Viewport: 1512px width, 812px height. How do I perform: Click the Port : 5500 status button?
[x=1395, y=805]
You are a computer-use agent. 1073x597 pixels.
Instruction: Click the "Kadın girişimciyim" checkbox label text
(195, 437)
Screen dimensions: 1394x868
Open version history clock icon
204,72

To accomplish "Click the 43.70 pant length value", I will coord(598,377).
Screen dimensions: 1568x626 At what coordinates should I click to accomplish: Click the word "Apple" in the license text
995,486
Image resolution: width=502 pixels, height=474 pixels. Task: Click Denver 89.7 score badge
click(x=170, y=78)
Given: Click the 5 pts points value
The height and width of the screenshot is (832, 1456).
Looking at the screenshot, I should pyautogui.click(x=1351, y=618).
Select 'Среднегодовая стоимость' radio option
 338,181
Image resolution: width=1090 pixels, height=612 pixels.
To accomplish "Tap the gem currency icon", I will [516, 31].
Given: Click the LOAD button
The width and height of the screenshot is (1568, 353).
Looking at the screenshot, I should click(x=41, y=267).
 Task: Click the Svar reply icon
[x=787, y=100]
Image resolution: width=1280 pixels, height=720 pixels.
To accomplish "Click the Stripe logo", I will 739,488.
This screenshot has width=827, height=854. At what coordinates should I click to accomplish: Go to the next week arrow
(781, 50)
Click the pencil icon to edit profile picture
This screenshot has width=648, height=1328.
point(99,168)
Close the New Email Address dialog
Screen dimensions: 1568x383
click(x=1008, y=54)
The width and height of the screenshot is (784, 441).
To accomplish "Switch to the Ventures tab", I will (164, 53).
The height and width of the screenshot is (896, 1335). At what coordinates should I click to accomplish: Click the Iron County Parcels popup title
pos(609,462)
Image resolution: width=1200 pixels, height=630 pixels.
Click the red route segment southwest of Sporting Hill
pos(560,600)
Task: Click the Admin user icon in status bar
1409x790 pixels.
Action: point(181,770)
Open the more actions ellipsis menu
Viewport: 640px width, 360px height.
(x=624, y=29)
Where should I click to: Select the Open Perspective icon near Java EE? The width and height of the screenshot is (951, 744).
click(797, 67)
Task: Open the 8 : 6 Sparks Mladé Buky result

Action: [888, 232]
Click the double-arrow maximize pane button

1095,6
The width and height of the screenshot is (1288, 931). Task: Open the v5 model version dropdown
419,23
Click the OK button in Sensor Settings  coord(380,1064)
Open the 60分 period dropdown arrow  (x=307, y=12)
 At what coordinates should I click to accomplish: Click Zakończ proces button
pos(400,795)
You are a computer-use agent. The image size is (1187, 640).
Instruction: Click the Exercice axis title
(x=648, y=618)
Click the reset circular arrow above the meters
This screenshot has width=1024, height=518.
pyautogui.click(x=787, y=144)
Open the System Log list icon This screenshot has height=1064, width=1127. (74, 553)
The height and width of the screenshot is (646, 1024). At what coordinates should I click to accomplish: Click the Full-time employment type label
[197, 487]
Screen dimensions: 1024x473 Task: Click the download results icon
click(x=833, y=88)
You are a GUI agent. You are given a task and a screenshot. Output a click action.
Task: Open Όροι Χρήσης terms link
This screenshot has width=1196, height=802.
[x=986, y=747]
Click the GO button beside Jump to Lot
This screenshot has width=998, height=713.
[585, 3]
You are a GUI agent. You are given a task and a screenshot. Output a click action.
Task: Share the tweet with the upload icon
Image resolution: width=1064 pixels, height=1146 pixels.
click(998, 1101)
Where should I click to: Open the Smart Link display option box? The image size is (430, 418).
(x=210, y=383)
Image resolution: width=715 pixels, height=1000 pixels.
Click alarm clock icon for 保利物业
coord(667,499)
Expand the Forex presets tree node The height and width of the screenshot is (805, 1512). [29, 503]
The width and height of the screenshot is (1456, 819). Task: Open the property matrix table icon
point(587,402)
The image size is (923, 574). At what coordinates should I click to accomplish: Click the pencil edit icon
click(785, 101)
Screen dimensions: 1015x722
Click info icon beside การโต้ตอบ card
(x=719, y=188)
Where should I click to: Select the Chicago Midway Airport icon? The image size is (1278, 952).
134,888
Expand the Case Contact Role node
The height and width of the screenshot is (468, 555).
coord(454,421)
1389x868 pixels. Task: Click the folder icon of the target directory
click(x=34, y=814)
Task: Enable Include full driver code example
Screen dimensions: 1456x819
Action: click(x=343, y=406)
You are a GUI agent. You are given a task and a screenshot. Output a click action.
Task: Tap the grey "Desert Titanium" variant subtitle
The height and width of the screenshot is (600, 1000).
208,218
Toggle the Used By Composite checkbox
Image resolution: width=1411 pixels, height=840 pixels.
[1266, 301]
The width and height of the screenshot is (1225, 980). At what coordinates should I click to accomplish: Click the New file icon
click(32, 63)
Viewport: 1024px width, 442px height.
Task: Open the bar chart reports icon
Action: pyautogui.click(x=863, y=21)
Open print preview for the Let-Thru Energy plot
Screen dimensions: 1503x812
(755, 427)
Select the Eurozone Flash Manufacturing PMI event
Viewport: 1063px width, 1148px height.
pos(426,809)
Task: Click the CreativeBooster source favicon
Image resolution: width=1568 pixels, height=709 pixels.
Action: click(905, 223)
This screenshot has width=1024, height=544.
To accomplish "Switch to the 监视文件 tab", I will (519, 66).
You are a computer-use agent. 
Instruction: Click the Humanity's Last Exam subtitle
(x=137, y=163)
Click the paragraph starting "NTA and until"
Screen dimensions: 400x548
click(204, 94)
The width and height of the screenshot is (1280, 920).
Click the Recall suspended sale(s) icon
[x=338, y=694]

-=-=-

WHAT YOU SHOULD DO: Copy every one of the lines above word for word.

OUTPUT:
Viewport: 1512px width, 812px height. How do I perform: Click the Port : 5500 status button?
[x=1395, y=805]
You are a computer-use agent. 1073x597 pixels.
Instruction: Click the "Kadın girişimciyim" checkbox label text
(195, 437)
Screen dimensions: 1394x868
Open version history clock icon
204,72

To accomplish "Click the 43.70 pant length value", I will coord(598,377).
Screen dimensions: 1568x626 At what coordinates should I click to accomplish: Click the word "Apple" in the license text
995,486
Image resolution: width=502 pixels, height=474 pixels. Task: Click Denver 89.7 score badge
click(x=170, y=78)
Given: Click the 5 pts points value
The height and width of the screenshot is (832, 1456).
Looking at the screenshot, I should pyautogui.click(x=1351, y=618).
Select 'Среднегодовая стоимость' radio option
 338,181
Image resolution: width=1090 pixels, height=612 pixels.
To accomplish "Tap the gem currency icon", I will [516, 31].
Given: Click the LOAD button
The width and height of the screenshot is (1568, 353).
Looking at the screenshot, I should click(x=41, y=267).
 Task: Click the Svar reply icon
[x=787, y=100]
Image resolution: width=1280 pixels, height=720 pixels.
To accomplish "Click the Stripe logo", I will 739,488.
This screenshot has width=827, height=854. At what coordinates should I click to accomplish: Go to the next week arrow
(781, 50)
Click the pencil icon to edit profile picture
This screenshot has width=648, height=1328.
point(99,168)
Close the New Email Address dialog
Screen dimensions: 1568x383
click(x=1008, y=54)
The width and height of the screenshot is (784, 441).
To accomplish "Switch to the Ventures tab", I will (164, 53).
The height and width of the screenshot is (896, 1335). At what coordinates should I click to accomplish: Click the Iron County Parcels popup title
pos(609,462)
Image resolution: width=1200 pixels, height=630 pixels.
Click the red route segment southwest of Sporting Hill
pos(560,600)
Task: Click the Admin user icon in status bar
1409x790 pixels.
Action: point(181,770)
Open the more actions ellipsis menu
Viewport: 640px width, 360px height.
(x=624, y=29)
Where should I click to: Select the Open Perspective icon near Java EE? The width and height of the screenshot is (951, 744).
click(797, 67)
Task: Open the 8 : 6 Sparks Mladé Buky result

Action: [888, 232]
Click the double-arrow maximize pane button

1095,6
The width and height of the screenshot is (1288, 931). Task: Open the v5 model version dropdown
419,23
Click the OK button in Sensor Settings  coord(380,1064)
Open the 60分 period dropdown arrow  (x=307, y=12)
 At what coordinates should I click to accomplish: Click Zakończ proces button
pos(400,795)
You are a computer-use agent. The image size is (1187, 640).
Instruction: Click the Exercice axis title
(x=648, y=618)
Click the reset circular arrow above the meters
This screenshot has width=1024, height=518.
pyautogui.click(x=787, y=144)
Open the System Log list icon This screenshot has height=1064, width=1127. (74, 553)
The height and width of the screenshot is (646, 1024). At what coordinates should I click to accomplish: Click the Full-time employment type label
[197, 487]
Screen dimensions: 1024x473 Task: Click the download results icon
click(x=833, y=88)
You are a GUI agent. You are given a task and a screenshot. Output a click action.
Task: Open Όροι Χρήσης terms link
This screenshot has width=1196, height=802.
[x=986, y=747]
Click the GO button beside Jump to Lot
This screenshot has width=998, height=713.
[585, 3]
You are a GUI agent. You are given a task and a screenshot. Output a click action.
Task: Share the tweet with the upload icon
Image resolution: width=1064 pixels, height=1146 pixels.
click(998, 1101)
Where should I click to: Open the Smart Link display option box? The image size is (430, 418).
(x=210, y=383)
Image resolution: width=715 pixels, height=1000 pixels.
Click alarm clock icon for 保利物业
coord(667,499)
Expand the Forex presets tree node The height and width of the screenshot is (805, 1512). [29, 503]
The width and height of the screenshot is (1456, 819). Task: Open the property matrix table icon
point(587,402)
The image size is (923, 574). At what coordinates should I click to accomplish: Click the pencil edit icon
click(785, 101)
Screen dimensions: 1015x722
Click info icon beside การโต้ตอบ card
(x=719, y=188)
Where should I click to: Select the Chicago Midway Airport icon? The image size is (1278, 952).
134,888
Expand the Case Contact Role node
The height and width of the screenshot is (468, 555).
coord(454,421)
1389x868 pixels. Task: Click the folder icon of the target directory
click(x=34, y=814)
Task: Enable Include full driver code example
Screen dimensions: 1456x819
Action: click(x=343, y=406)
You are a GUI agent. You are given a task and a screenshot. Output a click action.
Task: Tap the grey "Desert Titanium" variant subtitle
The height and width of the screenshot is (600, 1000).
208,218
Toggle the Used By Composite checkbox
Image resolution: width=1411 pixels, height=840 pixels.
[1266, 301]
The width and height of the screenshot is (1225, 980). At what coordinates should I click to accomplish: Click the New file icon
click(32, 63)
Viewport: 1024px width, 442px height.
Task: Open the bar chart reports icon
Action: pyautogui.click(x=863, y=21)
Open print preview for the Let-Thru Energy plot
Screen dimensions: 1503x812
(755, 427)
Select the Eurozone Flash Manufacturing PMI event
Viewport: 1063px width, 1148px height.
pos(426,809)
Task: Click the CreativeBooster source favicon
Image resolution: width=1568 pixels, height=709 pixels.
Action: click(905, 223)
This screenshot has width=1024, height=544.
To accomplish "Switch to the 监视文件 tab", I will (519, 66).
You are a computer-use agent. 
Instruction: Click the Humanity's Last Exam subtitle
(x=137, y=163)
Click the paragraph starting "NTA and until"
Screen dimensions: 400x548
click(204, 94)
The width and height of the screenshot is (1280, 920).
Click the Recall suspended sale(s) icon
[x=338, y=694]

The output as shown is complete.